Criminal Minds, 2007 Season, Episode entitled "Legacy"
Unfortunately, and surprisingly, I couldn't find a YouTube cut of this. (I was under the impression that you could find just about everything on YouTube ... LOL) Anyway ...
This psychopath unsub is held up in his family's decrepit, abandoned meat packing warehouse, as he sends his freaky subby out to capture the homeless and prostitutes of the city. "...he's a cleaner ...", Agent Derek Morgan relays to Gideon. He is "cleaning" up the city of it's unwanted.
This young woman is picked up off the streets, mid show. She is tired, dirty, drunk or high, or both. She is convinced by the unsub's gofer to get into the van to be taken for the night for someone else's pleasures. For an ill-conceived understanding of $500 payment, she obliges.

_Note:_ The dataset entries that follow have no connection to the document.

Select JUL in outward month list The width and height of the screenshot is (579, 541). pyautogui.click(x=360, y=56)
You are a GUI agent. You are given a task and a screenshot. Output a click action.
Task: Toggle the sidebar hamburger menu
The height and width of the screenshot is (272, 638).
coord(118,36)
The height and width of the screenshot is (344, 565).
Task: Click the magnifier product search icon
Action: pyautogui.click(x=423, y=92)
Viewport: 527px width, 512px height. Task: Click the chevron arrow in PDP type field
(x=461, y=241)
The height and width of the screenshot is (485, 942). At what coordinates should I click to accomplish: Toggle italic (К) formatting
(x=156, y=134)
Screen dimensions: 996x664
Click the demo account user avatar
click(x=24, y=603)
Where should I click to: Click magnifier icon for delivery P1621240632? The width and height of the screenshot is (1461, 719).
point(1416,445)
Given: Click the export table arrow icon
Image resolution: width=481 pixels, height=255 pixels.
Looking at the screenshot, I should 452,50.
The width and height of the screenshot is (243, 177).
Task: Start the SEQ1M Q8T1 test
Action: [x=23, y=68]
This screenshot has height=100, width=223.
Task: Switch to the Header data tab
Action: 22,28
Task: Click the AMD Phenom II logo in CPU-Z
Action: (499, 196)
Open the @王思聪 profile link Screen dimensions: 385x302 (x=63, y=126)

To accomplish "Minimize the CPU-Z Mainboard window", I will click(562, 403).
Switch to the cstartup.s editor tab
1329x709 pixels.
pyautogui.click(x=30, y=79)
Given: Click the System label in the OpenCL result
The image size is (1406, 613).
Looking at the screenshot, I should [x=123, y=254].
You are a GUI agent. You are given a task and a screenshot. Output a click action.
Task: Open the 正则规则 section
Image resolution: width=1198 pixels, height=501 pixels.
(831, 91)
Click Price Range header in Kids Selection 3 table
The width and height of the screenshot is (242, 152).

Next time we see her she is waking up in this sicko's warehouse, without her shoes, about to begin a desperate hunt through this warehouse-turned-maze for an escape. If she can find her way out, she is told, she will win back her life ... which he, we are told, feels she has wasted. Within the next few moments, she breaks herself through a chain-locked door which lands her on the floor of a sunken room, which is covered in shards of broken glass. Pieces of glass are jammed all in the skin of her bare feet, her legs and arms and her face ... and she is 10 yards from the door on the other side of this room.
THAT is what my depression in it's worse moments has felt like. As if the director of this episode could hear me, or anyone else experiencing major depression for that matter, saying inside:
'... how did I get here?' (...with a million tiny steps, taken after a million carelessly made decisions that were made based on immediate gratification or someone else's needs/desires..., the knower of my knower would interject.)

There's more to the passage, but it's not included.